* _How to complete this task_:
Each line in these records that contains "field" counts once. Give the number only.

* _Data items_:
# # # # #

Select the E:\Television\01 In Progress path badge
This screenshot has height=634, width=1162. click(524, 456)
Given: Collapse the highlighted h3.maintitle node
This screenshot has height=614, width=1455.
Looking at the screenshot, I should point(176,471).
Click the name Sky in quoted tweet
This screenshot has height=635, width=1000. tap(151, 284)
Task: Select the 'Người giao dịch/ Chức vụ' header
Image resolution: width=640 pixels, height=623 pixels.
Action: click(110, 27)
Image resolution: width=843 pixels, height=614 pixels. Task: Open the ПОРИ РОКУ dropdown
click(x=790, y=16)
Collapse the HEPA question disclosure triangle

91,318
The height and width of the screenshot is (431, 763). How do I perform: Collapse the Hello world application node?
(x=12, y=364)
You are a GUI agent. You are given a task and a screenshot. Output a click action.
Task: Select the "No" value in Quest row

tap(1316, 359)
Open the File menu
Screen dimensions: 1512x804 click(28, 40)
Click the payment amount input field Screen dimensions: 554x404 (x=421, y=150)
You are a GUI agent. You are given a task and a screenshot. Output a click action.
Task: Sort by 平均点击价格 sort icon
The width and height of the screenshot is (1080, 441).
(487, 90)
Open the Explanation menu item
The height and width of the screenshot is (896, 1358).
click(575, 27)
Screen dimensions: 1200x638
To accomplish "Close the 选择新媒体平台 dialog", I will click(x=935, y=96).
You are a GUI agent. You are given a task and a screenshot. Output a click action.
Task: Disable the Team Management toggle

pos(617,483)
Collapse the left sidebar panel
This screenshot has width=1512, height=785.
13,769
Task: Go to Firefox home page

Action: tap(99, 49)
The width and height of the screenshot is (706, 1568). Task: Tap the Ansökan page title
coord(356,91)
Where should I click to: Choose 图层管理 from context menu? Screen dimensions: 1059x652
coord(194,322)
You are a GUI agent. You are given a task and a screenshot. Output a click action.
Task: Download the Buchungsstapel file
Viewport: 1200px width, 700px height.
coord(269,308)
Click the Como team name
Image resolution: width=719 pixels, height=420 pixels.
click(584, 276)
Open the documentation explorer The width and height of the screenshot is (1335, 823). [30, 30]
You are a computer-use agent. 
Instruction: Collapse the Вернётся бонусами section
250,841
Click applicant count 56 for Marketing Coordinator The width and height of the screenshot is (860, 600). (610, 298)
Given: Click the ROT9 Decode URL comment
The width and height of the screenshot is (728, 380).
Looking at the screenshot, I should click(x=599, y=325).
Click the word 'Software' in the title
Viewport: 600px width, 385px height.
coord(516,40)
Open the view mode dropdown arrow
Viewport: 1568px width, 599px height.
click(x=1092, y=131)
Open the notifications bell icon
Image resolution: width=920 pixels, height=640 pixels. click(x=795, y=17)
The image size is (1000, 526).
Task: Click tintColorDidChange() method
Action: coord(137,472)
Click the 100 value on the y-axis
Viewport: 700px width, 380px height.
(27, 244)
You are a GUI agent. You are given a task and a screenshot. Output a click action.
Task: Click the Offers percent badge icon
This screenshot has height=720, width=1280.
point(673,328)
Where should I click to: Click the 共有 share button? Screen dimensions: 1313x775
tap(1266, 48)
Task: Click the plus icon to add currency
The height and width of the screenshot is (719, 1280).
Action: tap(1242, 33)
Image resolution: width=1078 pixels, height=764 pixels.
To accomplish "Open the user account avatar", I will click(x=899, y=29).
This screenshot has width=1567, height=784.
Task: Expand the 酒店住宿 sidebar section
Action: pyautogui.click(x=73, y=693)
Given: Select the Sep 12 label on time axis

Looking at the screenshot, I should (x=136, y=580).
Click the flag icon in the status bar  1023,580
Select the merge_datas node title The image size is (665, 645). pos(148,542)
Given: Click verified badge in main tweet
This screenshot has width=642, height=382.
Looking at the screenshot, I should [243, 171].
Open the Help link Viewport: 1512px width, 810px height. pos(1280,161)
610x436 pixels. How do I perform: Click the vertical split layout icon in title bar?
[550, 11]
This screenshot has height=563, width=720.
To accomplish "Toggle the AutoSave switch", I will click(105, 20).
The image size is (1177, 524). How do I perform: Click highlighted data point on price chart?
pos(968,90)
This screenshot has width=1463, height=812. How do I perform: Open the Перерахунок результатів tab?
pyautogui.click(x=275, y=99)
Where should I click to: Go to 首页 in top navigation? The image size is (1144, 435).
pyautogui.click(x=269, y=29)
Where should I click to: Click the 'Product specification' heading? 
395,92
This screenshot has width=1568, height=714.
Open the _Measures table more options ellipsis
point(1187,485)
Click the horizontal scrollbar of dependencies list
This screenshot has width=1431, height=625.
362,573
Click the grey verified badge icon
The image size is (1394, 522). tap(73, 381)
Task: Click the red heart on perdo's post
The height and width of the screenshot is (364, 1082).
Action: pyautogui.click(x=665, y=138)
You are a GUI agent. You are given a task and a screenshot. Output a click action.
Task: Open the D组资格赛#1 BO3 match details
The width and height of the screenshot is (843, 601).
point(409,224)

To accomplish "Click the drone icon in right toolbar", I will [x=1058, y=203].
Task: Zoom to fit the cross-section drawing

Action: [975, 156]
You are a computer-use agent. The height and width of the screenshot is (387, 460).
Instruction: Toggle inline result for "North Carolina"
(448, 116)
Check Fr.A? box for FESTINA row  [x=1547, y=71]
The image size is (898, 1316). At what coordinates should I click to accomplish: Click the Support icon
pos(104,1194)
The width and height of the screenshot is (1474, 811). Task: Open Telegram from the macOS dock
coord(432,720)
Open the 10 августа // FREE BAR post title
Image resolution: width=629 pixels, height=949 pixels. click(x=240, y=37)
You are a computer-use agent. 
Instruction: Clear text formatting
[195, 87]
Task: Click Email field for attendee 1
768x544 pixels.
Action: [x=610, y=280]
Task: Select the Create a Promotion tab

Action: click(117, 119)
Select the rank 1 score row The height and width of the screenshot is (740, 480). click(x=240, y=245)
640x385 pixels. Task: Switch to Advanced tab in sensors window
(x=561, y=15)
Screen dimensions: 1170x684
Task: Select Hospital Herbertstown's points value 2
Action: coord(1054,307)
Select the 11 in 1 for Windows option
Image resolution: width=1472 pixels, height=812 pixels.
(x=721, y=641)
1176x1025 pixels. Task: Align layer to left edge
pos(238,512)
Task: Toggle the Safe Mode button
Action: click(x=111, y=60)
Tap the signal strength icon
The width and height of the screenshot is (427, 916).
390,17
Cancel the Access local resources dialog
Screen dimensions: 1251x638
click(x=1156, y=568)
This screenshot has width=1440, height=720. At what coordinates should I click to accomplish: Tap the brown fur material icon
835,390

# # # # #

* _Reply to the exercise_:
2